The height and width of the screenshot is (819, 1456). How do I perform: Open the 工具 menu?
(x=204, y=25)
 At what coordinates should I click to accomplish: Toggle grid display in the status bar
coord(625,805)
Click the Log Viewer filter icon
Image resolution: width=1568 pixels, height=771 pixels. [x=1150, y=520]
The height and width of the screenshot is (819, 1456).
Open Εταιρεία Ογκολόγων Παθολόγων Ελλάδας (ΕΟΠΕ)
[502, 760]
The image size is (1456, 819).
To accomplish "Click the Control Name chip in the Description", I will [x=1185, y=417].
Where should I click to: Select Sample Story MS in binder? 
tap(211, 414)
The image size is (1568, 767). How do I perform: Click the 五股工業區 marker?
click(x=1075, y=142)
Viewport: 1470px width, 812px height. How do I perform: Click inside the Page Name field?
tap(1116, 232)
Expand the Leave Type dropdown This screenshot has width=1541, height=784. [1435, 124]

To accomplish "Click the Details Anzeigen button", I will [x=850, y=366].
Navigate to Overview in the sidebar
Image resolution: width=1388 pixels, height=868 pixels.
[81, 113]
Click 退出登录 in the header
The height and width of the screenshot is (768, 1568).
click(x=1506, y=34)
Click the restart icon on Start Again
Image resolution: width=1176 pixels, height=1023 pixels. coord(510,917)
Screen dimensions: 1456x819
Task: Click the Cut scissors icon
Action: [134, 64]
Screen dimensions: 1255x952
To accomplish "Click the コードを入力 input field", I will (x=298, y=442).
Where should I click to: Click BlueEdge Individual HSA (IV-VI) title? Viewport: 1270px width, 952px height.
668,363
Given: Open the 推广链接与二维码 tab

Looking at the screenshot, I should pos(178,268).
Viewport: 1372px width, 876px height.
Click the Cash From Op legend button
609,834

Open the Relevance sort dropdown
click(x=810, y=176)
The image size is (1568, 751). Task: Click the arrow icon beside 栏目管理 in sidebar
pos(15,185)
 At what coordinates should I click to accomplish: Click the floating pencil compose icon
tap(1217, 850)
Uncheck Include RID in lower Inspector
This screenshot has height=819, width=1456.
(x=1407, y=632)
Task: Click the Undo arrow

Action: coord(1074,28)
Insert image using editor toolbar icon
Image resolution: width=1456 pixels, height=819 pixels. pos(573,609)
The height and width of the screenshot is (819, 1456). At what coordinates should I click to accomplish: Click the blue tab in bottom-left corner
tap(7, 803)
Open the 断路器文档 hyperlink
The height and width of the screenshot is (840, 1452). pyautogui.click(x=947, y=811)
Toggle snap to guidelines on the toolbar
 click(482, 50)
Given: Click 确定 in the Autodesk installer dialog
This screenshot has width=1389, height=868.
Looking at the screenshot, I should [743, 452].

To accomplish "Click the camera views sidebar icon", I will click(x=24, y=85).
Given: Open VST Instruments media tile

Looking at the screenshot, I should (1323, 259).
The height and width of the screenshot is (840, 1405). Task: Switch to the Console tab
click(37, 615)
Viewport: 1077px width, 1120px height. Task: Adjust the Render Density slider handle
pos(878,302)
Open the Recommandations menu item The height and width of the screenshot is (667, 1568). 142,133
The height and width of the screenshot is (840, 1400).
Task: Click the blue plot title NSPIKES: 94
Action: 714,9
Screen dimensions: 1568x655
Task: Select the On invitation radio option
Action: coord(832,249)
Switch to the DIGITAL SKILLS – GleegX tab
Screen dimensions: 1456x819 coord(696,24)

-*-

Lines are to be repeated exactly from the one that contains "The image size is (1568, 751)." through the last line of the listing, with both ends kept and no others added.

◆ Solution for this exercise
The image size is (1568, 751). Task: Click the arrow icon beside 栏目管理 in sidebar
pos(15,185)
 At what coordinates should I click to accomplish: Click the floating pencil compose icon
tap(1217, 850)
Uncheck Include RID in lower Inspector
This screenshot has height=819, width=1456.
(x=1407, y=632)
Task: Click the Undo arrow

Action: coord(1074,28)
Insert image using editor toolbar icon
Image resolution: width=1456 pixels, height=819 pixels. pos(573,609)
The height and width of the screenshot is (819, 1456). At what coordinates should I click to accomplish: Click the blue tab in bottom-left corner
tap(7, 803)
Open the 断路器文档 hyperlink
The height and width of the screenshot is (840, 1452). pyautogui.click(x=947, y=811)
Toggle snap to guidelines on the toolbar
 click(482, 50)
Given: Click 确定 in the Autodesk installer dialog
This screenshot has width=1389, height=868.
Looking at the screenshot, I should [743, 452].

To accomplish "Click the camera views sidebar icon", I will click(x=24, y=85).
Given: Open VST Instruments media tile

Looking at the screenshot, I should (1323, 259).
The height and width of the screenshot is (840, 1405). Task: Switch to the Console tab
click(37, 615)
Viewport: 1077px width, 1120px height. Task: Adjust the Render Density slider handle
pos(878,302)
Open the Recommandations menu item The height and width of the screenshot is (667, 1568). 142,133
The height and width of the screenshot is (840, 1400).
Task: Click the blue plot title NSPIKES: 94
Action: 714,9
Screen dimensions: 1568x655
Task: Select the On invitation radio option
Action: coord(832,249)
Switch to the DIGITAL SKILLS – GleegX tab
Screen dimensions: 1456x819 coord(696,24)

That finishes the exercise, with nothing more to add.